The set of votes cast in a liquid democracy can be used to define a vector space over voters. Voter similarity can thus be specified in terms of a distance function, or metric, over this space. The question is, how to represent voters as vectors?

The most obvious approach would be to assign one dimension to each election. The content of the vote cast in election *n* would be the *n*th component of the vector. So for example, if there are two elections, each with three options (1,2,3), and we had the following voters:

John chose 1 in the first election, 1 in the second election and 3 in the third election

Sally chose 2 in the first election, 1 in the second election and 1 in the third election

we would have these column vectors

John = (1, 1, 3)

Sally = (2, 1, 1)

We could them simply choose the euclidean distance as our metric in this vector space (wikpedia)

So we would have

d(John, Sally) = Sqrt( 1 + 0 + 2) = Sqrt(3)

But there’s a problem with this approach. If, for example, John had chosen option 2 in the third election, we would have

d(John, Sally) = Sqrt(1 + 0 + 1) = Sqrt(2)

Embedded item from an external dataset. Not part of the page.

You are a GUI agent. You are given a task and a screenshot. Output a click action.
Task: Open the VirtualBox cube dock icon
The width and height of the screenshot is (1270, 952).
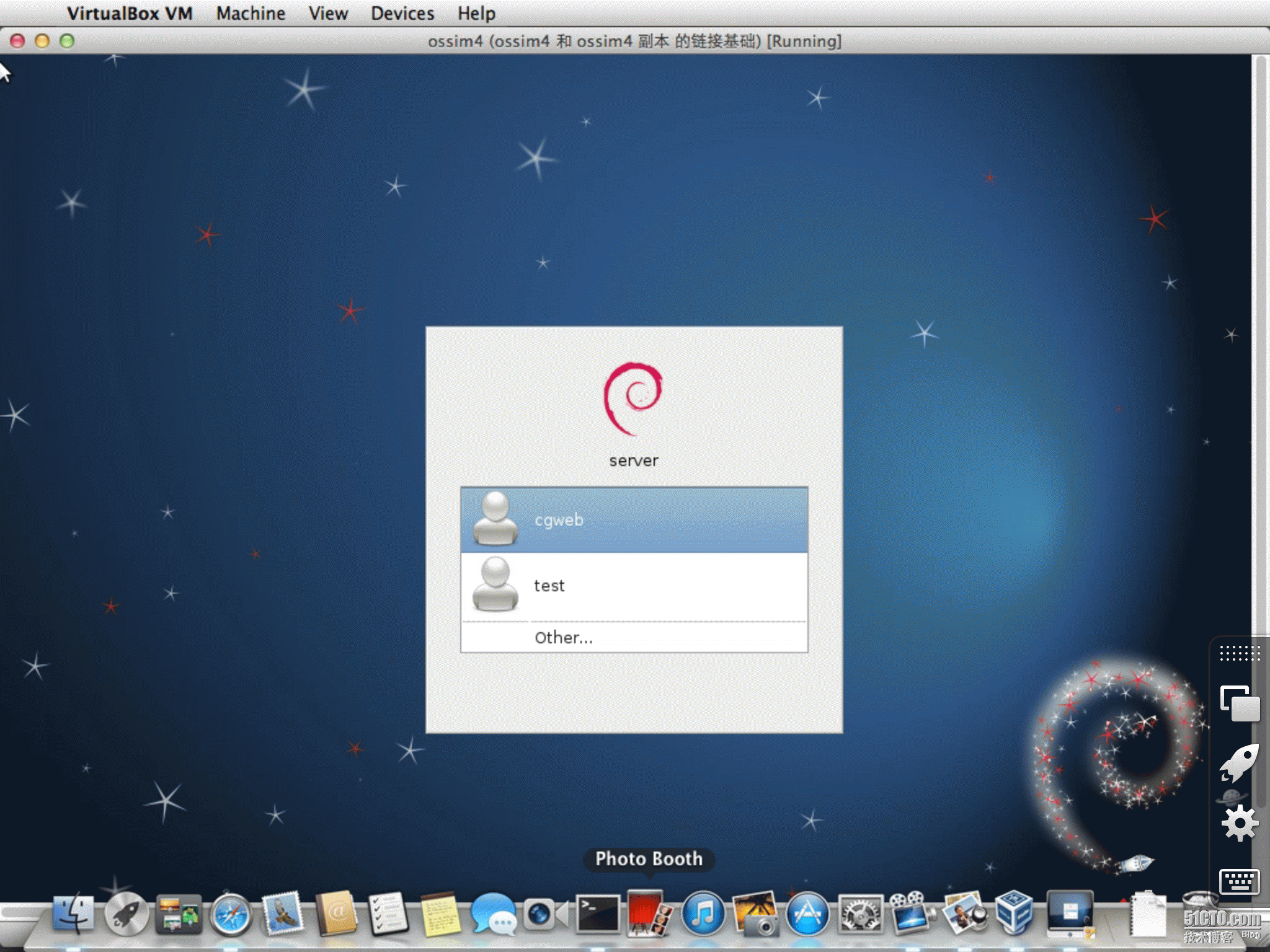coord(1015,912)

So we would say that John and Sally would be more similar as voters in the second case. But this requires the interpretation that option 2 is “semantically” closer to option 3 than option 1. In other words, the encoding we proposed implies similarity between options that are numerically close together. But we do not want this; a priori, options in an election can be arbitrarily close or far apart, option numbering should impose no “semantic structure” on the options.

What we need is an encoding where the distance between Sally and John only depends on whether the same or different option was chosen, not on the numerical distance between the numbers assigned to each option. One way to do this[1] is to encode votes into *string sequences* that correspond to the cast vote. For example, choosing option 2 is encoded as *the string “2”*. Vectors are the concatenation of these individual vote. With this approach, the metric is the Hamming distance

In information theory, the **Hamming distance** between two strings of equal length is the number of positions at which the corresponding symbols are different. For a fixed length *n*, the Hamming distance is a metric on the vector space of the words of length n, as it obviously fulfills the conditions of non-negativity, identity of indiscernibles and symmetry, and it can be shown easily by complete induction that it satisfies the triangle inequality as well.

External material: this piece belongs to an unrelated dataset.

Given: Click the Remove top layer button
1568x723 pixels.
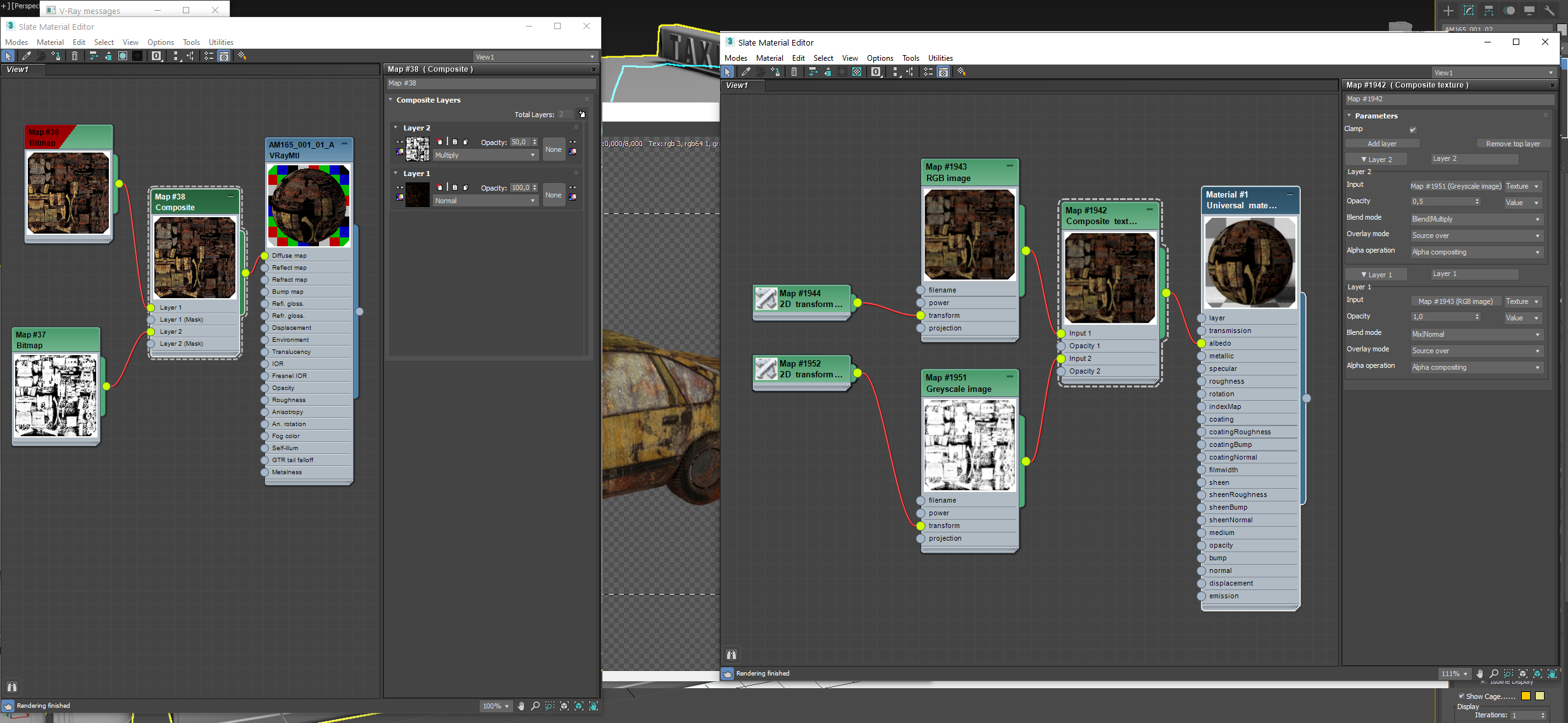Looking at the screenshot, I should tap(1512, 144).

Let’s encode our voters again, in the first example

John = (“1”, “1”, “3”) = (“113”)

Sally = (“2”, “1”, “1”) = (“211”)

d(John, Sally) = 2

In the second example,

John = (“1”, “1”, “2”) = (“112”)

Sally = (“2”, “1”, “1”) = (“211”)

d(John, Sally) = 2

And, as desired, the distances in both examples are the same, 2.

So, what is the point of all this? Defining voter similarity can have many applications, for example

- Collaborative filtering for delegate recommendation (delegate discovery when the number of delegates is potentially very large)
- Activity and notification filtering in a social network voting context (similar to filtering based on proximity in a social graph)
- Anomaly detection (e.g. via k-nearest neighbours) for delegate recall or switching (i.e. alert users when their delegates may not be acting as expected)
- Visualization, using clusters to identify voting blocs

It should be noted, however, that all of this only applies to public voting, where vote informaton is available to compute similarites.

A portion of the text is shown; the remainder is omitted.